The pound to US dollar exchange rate struggled to recover on Friday and hit multi-week lows due to market fears and Brexit concerns. The pound and euro weakened further after the release of the US inflation data, with the pound falling to a three-week low.
Stock markets tumbled after US inflation hit a 40-year high, while the dollar rose against major currencies, as traders expect the Fed to raise interest rates sharply in the months ahead to curb inflationary pressures.
The mixed market conditions and the risk-averse trading conditions have not helped the GBP/USD pair. Some traders were also cautious, as they expect the pound to go lower if concerns about the weakening economy persist. According to Reuters, a REC survey out on Friday showed that the labour market is also losing momentum with UK employers hiring staff at the slowest pace since early 2021.

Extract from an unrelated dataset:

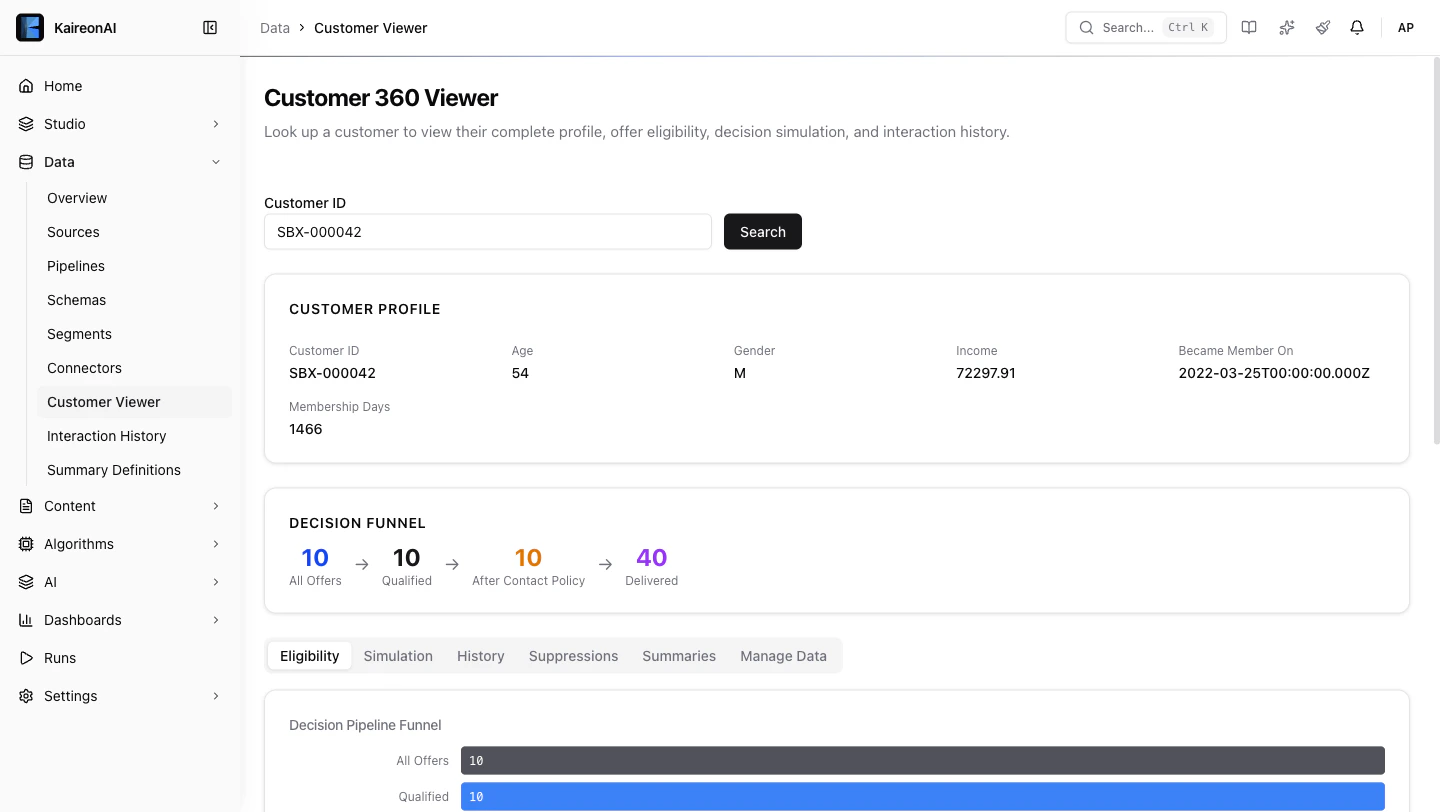Select the theme brush icon in the header
The image size is (1440, 812).
coord(1322,27)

Yesterday, the ECB rattled the markets after it said there will be a 25-basis points rate hike in July but did not manage to convince markets that they will go for a 50 bps increase in September. The announcement pushed the single currency lower.
Markets slide following US CPI
On Friday, both the euro and the pound fell after the release of the US inflation data. US inflation hit a four-decade high of 8.6% in the year to May, rising faster than earnings, and with the average American suffering a real wage cut.
The war in Ukraine and the Covid lockdowns in China have added more pressure on the rate of inflation and experts expect further higher readings.
The Fed will have the difficult task to ensure that inflation expectations don’t become ingrained, but they will also continue tightening policy while the economy is slowing. This jump in US inflation confirms that the Fed will continue its rate hikes until inflation finally starts to fade, even if the economy is struggling.
UK inflation expectations have risen
Bank of England’s quarterly survey has found that the public’s expectations for the rate of inflation in a year’s time have increased with inflation in 12 months expected to be 4.6%, higher than February’s 4.3%. People expect prices to continue to rise for the next years, with expectations for two- and five years’ time rising to 3.4% and 3.5%, which are the highest since 2013 and 2019 respectively.
Traders remain sceptical about the UK’s economic condition due to Brexit, Covid and the Russia-Ukraine conflict. PM Johnson’s willingness to unilaterally repeal the Brexit deal is also a concern for the pound as the European Union has warned that it will retaliate by imposing harsh sanctions on the UK and cut trade ties.
More generally, rising concerns over higher and faster rate hikes and their impact on growth as well as the war in Ukraine will continue to influence the markets and the pound to US dollar currency pair, in particular.